= Kanji Nishio =

Japanese academic (1935–2024)

Kanji Nishio (西尾 幹二, Nishio Kanji) was a Japanese intellectual and professor emeritus of literature at the University of Electro-Communications in Tokyo, Japan.

==Life and career==
Nishio was awarded a degree in German literature and a PhD in literature from the University of Tokyo. He translated the works of Friedrich Nietzsche and Arthur Schopenhauer into Japanese and wrote over seventy published works and over thirty translations.

Nishio, who was regarded as a rightist intellectual, was the head of the Japanese Society for History Textbook Reform (新しい歴史教科書を作る会, Atarashii Rekishi Kyokasho wo Tsukuru Kai). This was founded in January 1997 by right-wing scholars and cartoonists to devise a new Japanese history textbook because they considered existing ones to be "self-torturing". Nishio had a wide following in Japan.

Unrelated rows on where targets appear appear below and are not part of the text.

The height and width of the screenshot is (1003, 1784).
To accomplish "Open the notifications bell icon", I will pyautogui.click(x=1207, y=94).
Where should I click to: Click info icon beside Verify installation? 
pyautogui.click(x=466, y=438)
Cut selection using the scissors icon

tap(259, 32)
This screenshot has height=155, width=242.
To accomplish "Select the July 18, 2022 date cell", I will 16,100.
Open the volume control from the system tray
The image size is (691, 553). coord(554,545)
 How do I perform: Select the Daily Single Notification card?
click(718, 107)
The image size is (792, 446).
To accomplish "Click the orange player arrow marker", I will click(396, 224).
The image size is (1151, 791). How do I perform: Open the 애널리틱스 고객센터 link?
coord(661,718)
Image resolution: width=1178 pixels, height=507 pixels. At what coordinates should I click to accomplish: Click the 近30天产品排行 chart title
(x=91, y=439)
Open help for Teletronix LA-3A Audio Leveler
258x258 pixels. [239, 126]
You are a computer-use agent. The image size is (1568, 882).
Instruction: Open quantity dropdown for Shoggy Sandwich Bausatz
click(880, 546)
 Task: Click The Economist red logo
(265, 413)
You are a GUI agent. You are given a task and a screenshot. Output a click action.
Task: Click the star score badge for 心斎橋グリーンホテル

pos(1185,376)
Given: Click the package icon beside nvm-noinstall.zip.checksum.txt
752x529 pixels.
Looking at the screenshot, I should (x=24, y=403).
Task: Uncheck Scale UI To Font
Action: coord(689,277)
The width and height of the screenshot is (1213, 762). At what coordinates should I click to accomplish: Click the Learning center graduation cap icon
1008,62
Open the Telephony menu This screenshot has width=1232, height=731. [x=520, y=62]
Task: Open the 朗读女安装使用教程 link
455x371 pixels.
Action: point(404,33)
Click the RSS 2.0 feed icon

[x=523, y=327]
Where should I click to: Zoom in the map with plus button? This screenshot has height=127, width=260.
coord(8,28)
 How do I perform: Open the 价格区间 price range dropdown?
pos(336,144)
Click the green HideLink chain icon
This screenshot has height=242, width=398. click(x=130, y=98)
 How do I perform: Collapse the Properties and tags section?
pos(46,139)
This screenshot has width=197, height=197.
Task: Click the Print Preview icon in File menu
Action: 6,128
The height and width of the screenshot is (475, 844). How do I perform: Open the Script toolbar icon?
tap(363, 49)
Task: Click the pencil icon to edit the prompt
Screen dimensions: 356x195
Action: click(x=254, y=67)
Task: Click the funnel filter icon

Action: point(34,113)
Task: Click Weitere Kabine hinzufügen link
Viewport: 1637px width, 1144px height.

He was quoted as saying "Why should Japan be the only country that should teach kids -- 12- to 15-year-old kids -- bad things about itself? I think it is ridiculous, and very sad and tragic that Japan cannot write its own patriotic history. We lost the war, and a fantasy was born that by talking bad about yourself, you can strengthen your position. I call that masochistic".

He opposed immigration into Japan because he believed it would cause social disorganisation and threaten social cohesion; the subtitle of one of his works is "foreign workers will destroy Japan". Nishio claimed "This is not necessarily an economic problem. Frankly speaking, it is a problem of ‘cultural defense’".

Nishio died on November 1, 2024, at the age of 89.